## [PROBLEM TO WORK ON]
Copy exactly the lines from the one containing "The height and width of the screenshot is (365, 487)." through the last line of the records below, both included, and leave out the pictures.
[PROVIDED RECORDS]
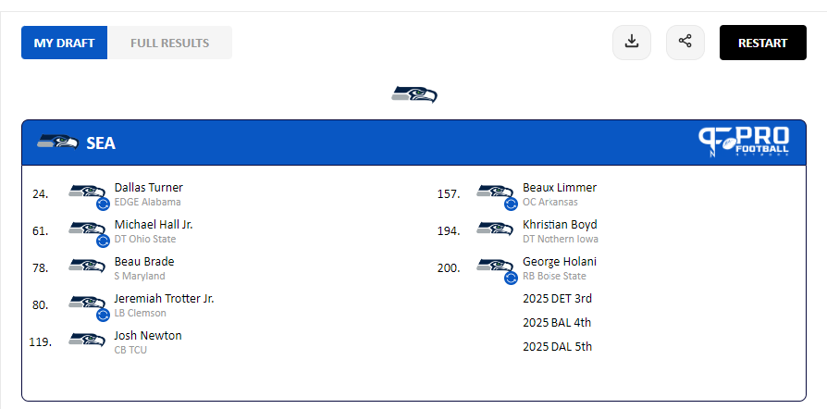The image size is (827, 409).
Task: Click the trade swap icon beside Michael Hall Jr.
Action: [103, 241]
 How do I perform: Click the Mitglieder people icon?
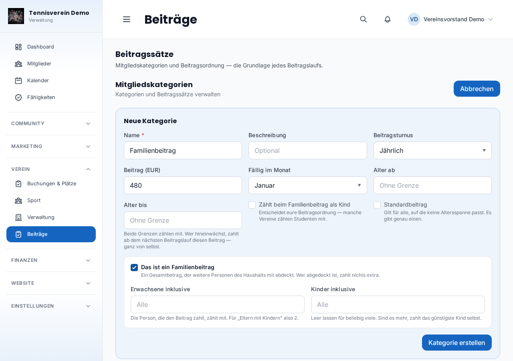[x=18, y=64]
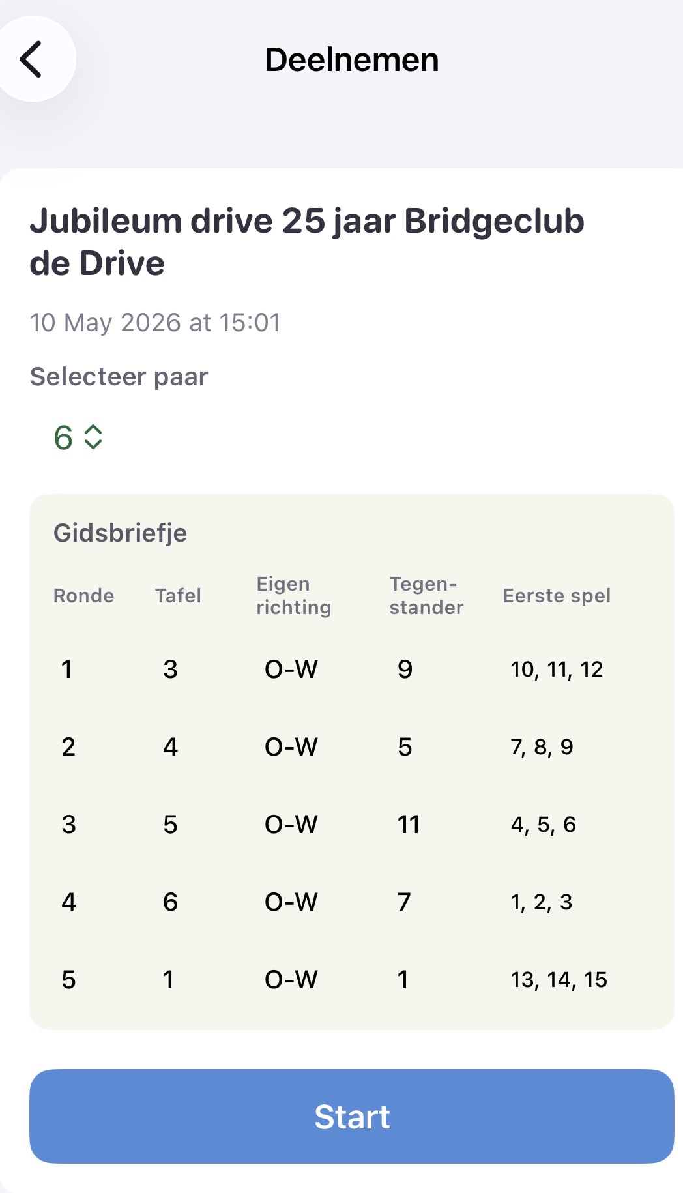Tap the up-down chevron beside pair 6
The height and width of the screenshot is (1193, 683).
point(93,437)
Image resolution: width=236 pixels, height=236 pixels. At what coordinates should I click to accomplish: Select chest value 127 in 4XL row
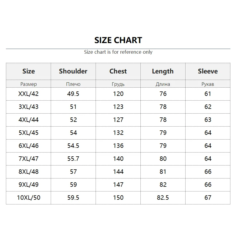pyautogui.click(x=118, y=120)
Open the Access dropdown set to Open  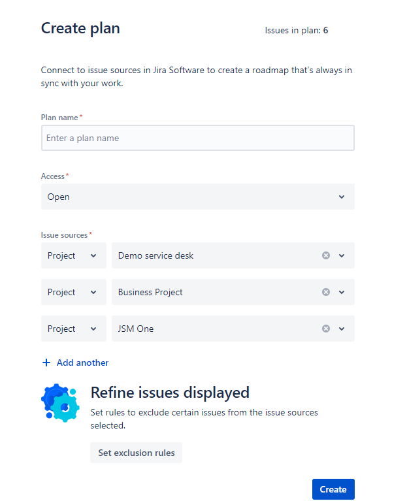coord(198,197)
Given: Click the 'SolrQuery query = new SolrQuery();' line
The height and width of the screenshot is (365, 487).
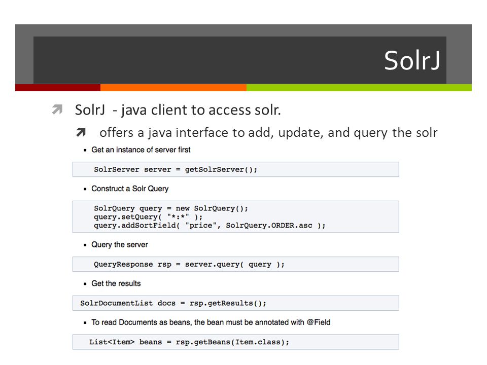Looking at the screenshot, I should [x=171, y=208].
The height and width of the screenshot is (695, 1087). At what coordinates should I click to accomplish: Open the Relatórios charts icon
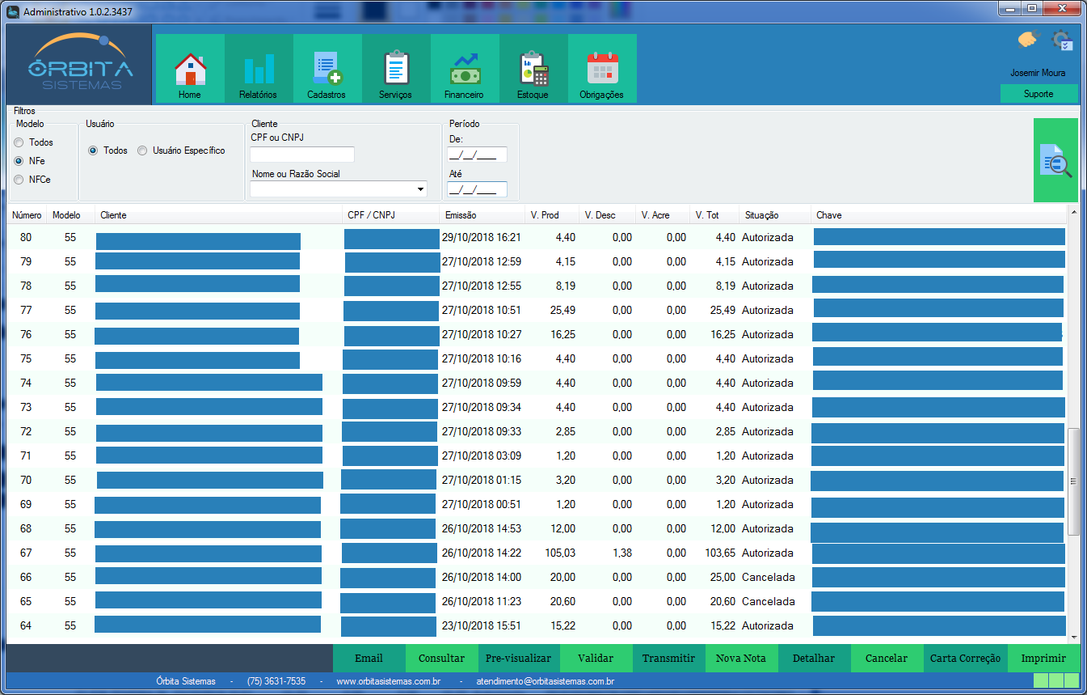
[/PROVIDED RECORDS]
## [RESULT FOR THIS EXERCISE]
The height and width of the screenshot is (365, 487).
Looking at the screenshot, I should [x=171, y=208].
The height and width of the screenshot is (695, 1087). At what coordinates should I click to accomplish: Open the Relatórios charts icon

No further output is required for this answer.